| Travail demandé |
Mettez toutes les lignes ci-dessous sous forme de liste numérotée, sans reprendre les lignes vides.

| Données enregistrées |
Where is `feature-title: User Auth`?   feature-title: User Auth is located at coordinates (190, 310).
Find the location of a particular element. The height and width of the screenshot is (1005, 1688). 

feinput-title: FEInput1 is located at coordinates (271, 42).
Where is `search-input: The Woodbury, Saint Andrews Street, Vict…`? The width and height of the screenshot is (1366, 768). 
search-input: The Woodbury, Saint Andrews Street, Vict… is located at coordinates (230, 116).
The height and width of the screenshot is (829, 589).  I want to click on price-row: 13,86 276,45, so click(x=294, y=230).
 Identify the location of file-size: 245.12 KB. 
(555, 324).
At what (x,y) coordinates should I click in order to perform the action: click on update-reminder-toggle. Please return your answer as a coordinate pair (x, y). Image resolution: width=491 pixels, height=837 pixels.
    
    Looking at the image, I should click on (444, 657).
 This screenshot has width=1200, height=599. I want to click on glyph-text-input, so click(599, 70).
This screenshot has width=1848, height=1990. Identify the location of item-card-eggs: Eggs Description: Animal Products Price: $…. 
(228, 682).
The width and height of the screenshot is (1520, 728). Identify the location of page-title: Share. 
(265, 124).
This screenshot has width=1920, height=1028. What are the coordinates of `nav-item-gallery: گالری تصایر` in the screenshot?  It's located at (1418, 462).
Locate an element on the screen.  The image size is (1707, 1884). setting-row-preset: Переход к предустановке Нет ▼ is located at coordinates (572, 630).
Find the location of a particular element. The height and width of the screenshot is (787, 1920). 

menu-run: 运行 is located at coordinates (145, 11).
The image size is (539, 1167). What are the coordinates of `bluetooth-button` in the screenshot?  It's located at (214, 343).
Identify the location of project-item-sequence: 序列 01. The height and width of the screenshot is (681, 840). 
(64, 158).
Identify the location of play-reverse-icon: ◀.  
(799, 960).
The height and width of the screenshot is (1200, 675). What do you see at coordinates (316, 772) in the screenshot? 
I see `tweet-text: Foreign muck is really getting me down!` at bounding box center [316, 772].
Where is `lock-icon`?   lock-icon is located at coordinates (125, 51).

| Votre solution |
1. Where is `feature-title: User Auth`?   feature-title: User Auth is located at coordinates (190, 310).
2. Find the location of a particular element. The height and width of the screenshot is (1005, 1688). 
3. feinput-title: FEInput1 is located at coordinates (271, 42).
4. Where is `search-input: The Woodbury, Saint Andrews Street, Vict…`? The width and height of the screenshot is (1366, 768). 
5. search-input: The Woodbury, Saint Andrews Street, Vict… is located at coordinates (230, 116).
6. The height and width of the screenshot is (829, 589).  I want to click on price-row: 13,86 276,45, so click(x=294, y=230).
7.  Identify the location of file-size: 245.12 KB. 
8. (555, 324).
9. At what (x,y) coordinates should I click in order to perform the action: click on update-reminder-toggle. Please return your answer as a coordinate pair (x, y). Image resolution: width=491 pixels, height=837 pixels.
10.     Looking at the image, I should click on (444, 657).
11.  This screenshot has width=1200, height=599. I want to click on glyph-text-input, so click(599, 70).
12. This screenshot has width=1848, height=1990. Identify the location of item-card-eggs: Eggs Description: Animal Products Price: $…. 
13. (228, 682).
14. The width and height of the screenshot is (1520, 728). Identify the location of page-title: Share. 
15. (265, 124).
16. This screenshot has width=1920, height=1028. What are the coordinates of `nav-item-gallery: گالری تصایر` in the screenshot?  It's located at (1418, 462).
17. Locate an element on the screen.  The image size is (1707, 1884). setting-row-preset: Переход к предустановке Нет ▼ is located at coordinates (572, 630).
18. Find the location of a particular element. The height and width of the screenshot is (787, 1920). 
19. menu-run: 运行 is located at coordinates (145, 11).
20. The image size is (539, 1167). What are the coordinates of `bluetooth-button` in the screenshot?  It's located at (214, 343).
21. Identify the location of project-item-sequence: 序列 01. The height and width of the screenshot is (681, 840). 
22. (64, 158).
23. Identify the location of play-reverse-icon: ◀.  
24. (799, 960).
25. The height and width of the screenshot is (1200, 675). What do you see at coordinates (316, 772) in the screenshot? 
26. I see `tweet-text: Foreign muck is really getting me down!` at bounding box center [316, 772].
27. Where is `lock-icon`?   lock-icon is located at coordinates (125, 51).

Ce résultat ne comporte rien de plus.